ENTRIES SUPPLIED:

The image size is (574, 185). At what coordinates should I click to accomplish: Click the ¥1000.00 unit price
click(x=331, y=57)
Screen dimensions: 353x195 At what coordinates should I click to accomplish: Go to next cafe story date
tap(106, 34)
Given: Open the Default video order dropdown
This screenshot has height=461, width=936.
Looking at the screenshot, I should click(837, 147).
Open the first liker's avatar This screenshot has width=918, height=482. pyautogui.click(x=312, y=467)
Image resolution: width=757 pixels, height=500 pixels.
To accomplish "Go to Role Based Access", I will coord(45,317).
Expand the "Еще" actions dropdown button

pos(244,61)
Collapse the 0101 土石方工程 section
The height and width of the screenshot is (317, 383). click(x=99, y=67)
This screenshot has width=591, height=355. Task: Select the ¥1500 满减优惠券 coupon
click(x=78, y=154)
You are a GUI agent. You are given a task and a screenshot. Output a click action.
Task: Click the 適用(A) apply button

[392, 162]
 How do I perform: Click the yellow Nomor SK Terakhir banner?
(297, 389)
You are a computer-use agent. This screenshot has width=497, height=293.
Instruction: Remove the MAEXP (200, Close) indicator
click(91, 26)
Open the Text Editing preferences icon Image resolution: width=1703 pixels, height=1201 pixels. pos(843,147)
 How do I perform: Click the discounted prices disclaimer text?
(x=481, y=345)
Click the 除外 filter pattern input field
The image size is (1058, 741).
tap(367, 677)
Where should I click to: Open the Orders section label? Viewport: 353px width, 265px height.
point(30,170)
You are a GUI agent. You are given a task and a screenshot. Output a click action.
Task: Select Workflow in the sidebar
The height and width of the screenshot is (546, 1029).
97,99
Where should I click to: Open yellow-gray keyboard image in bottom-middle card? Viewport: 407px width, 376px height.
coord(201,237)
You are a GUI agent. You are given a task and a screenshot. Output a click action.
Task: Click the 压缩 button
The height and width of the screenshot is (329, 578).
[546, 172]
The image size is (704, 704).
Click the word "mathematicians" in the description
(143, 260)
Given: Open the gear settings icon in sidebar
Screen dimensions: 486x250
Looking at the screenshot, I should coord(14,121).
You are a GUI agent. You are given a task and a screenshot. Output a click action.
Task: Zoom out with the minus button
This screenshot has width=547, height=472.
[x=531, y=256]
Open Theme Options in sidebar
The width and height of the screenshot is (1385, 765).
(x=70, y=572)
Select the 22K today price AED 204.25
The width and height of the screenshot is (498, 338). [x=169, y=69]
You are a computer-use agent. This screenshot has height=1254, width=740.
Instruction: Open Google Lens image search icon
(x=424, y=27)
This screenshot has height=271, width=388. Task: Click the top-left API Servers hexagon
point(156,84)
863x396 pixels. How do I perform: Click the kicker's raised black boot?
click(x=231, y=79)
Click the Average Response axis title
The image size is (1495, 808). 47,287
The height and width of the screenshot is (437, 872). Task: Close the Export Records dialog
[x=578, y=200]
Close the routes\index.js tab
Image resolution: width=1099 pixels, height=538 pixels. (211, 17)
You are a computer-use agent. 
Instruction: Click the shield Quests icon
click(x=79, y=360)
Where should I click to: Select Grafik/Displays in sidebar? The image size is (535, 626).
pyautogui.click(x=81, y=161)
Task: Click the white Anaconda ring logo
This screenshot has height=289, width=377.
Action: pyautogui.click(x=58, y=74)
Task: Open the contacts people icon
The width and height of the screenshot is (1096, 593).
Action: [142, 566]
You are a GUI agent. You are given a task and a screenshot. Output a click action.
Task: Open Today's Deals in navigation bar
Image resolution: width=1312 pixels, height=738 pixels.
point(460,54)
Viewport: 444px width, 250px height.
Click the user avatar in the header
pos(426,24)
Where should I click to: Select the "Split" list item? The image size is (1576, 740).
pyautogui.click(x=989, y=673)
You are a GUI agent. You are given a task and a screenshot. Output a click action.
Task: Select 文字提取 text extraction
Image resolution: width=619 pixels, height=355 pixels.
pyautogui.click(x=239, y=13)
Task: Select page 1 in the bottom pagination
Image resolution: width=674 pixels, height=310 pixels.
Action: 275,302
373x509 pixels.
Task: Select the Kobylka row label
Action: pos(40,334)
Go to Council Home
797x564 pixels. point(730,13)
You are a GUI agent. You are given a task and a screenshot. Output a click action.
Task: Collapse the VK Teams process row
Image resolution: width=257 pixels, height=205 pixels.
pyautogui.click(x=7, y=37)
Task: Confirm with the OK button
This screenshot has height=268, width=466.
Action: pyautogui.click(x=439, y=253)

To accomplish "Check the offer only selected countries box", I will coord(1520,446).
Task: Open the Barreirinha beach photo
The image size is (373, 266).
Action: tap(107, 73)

EXERCISE AIM:
Your reply should consist of all the records, restated exactly.

FINAL ANSWER:
The image size is (574, 185). At what coordinates should I click to accomplish: Click the ¥1000.00 unit price
click(x=331, y=57)
Screen dimensions: 353x195 At what coordinates should I click to accomplish: Go to next cafe story date
tap(106, 34)
Given: Open the Default video order dropdown
This screenshot has height=461, width=936.
Looking at the screenshot, I should click(837, 147).
Open the first liker's avatar This screenshot has width=918, height=482. pyautogui.click(x=312, y=467)
Image resolution: width=757 pixels, height=500 pixels.
To accomplish "Go to Role Based Access", I will coord(45,317).
Expand the "Еще" actions dropdown button

pos(244,61)
Collapse the 0101 土石方工程 section
The height and width of the screenshot is (317, 383). click(x=99, y=67)
This screenshot has width=591, height=355. Task: Select the ¥1500 满减优惠券 coupon
click(x=78, y=154)
You are a GUI agent. You are given a task and a screenshot. Output a click action.
Task: Click the 適用(A) apply button

[392, 162]
 How do I perform: Click the yellow Nomor SK Terakhir banner?
(297, 389)
You are a computer-use agent. This screenshot has width=497, height=293.
Instruction: Remove the MAEXP (200, Close) indicator
click(91, 26)
Open the Text Editing preferences icon Image resolution: width=1703 pixels, height=1201 pixels. pos(843,147)
 How do I perform: Click the discounted prices disclaimer text?
(x=481, y=345)
Click the 除外 filter pattern input field
The image size is (1058, 741).
tap(367, 677)
Where should I click to: Open the Orders section label? Viewport: 353px width, 265px height.
point(30,170)
You are a GUI agent. You are given a task and a screenshot. Output a click action.
Task: Select Workflow in the sidebar
The height and width of the screenshot is (546, 1029).
97,99
Where should I click to: Open yellow-gray keyboard image in bottom-middle card? Viewport: 407px width, 376px height.
coord(201,237)
You are a GUI agent. You are given a task and a screenshot. Output a click action.
Task: Click the 压缩 button
The height and width of the screenshot is (329, 578).
[546, 172]
The image size is (704, 704).
Click the word "mathematicians" in the description
(143, 260)
Given: Open the gear settings icon in sidebar
Screen dimensions: 486x250
Looking at the screenshot, I should coord(14,121).
You are a GUI agent. You are given a task and a screenshot. Output a click action.
Task: Zoom out with the minus button
This screenshot has width=547, height=472.
[x=531, y=256]
Open Theme Options in sidebar
The width and height of the screenshot is (1385, 765).
(x=70, y=572)
Select the 22K today price AED 204.25
The width and height of the screenshot is (498, 338). [x=169, y=69]
You are a computer-use agent. This screenshot has height=1254, width=740.
Instruction: Open Google Lens image search icon
(x=424, y=27)
This screenshot has height=271, width=388. Task: Click the top-left API Servers hexagon
point(156,84)
863x396 pixels. How do I perform: Click the kicker's raised black boot?
click(x=231, y=79)
Click the Average Response axis title
The image size is (1495, 808). 47,287
The height and width of the screenshot is (437, 872). Task: Close the Export Records dialog
[x=578, y=200]
Close the routes\index.js tab
Image resolution: width=1099 pixels, height=538 pixels. (211, 17)
You are a computer-use agent. 
Instruction: Click the shield Quests icon
click(x=79, y=360)
Where should I click to: Select Grafik/Displays in sidebar? The image size is (535, 626).
pyautogui.click(x=81, y=161)
Task: Click the white Anaconda ring logo
This screenshot has height=289, width=377.
Action: pyautogui.click(x=58, y=74)
Task: Open the contacts people icon
The width and height of the screenshot is (1096, 593).
Action: [142, 566]
You are a GUI agent. You are given a task and a screenshot. Output a click action.
Task: Open Today's Deals in navigation bar
Image resolution: width=1312 pixels, height=738 pixels.
point(460,54)
Viewport: 444px width, 250px height.
Click the user avatar in the header
pos(426,24)
Where should I click to: Select the "Split" list item? The image size is (1576, 740).
pyautogui.click(x=989, y=673)
You are a GUI agent. You are given a task and a screenshot. Output a click action.
Task: Select 文字提取 text extraction
Image resolution: width=619 pixels, height=355 pixels.
pyautogui.click(x=239, y=13)
Task: Select page 1 in the bottom pagination
Image resolution: width=674 pixels, height=310 pixels.
Action: 275,302
373x509 pixels.
Task: Select the Kobylka row label
Action: pos(40,334)
Go to Council Home
797x564 pixels. point(730,13)
You are a GUI agent. You are given a task and a screenshot. Output a click action.
Task: Collapse the VK Teams process row
Image resolution: width=257 pixels, height=205 pixels.
pyautogui.click(x=7, y=37)
Task: Confirm with the OK button
This screenshot has height=268, width=466.
Action: pyautogui.click(x=439, y=253)

To accomplish "Check the offer only selected countries box", I will coord(1520,446).
Task: Open the Barreirinha beach photo
The image size is (373, 266).
Action: tap(107, 73)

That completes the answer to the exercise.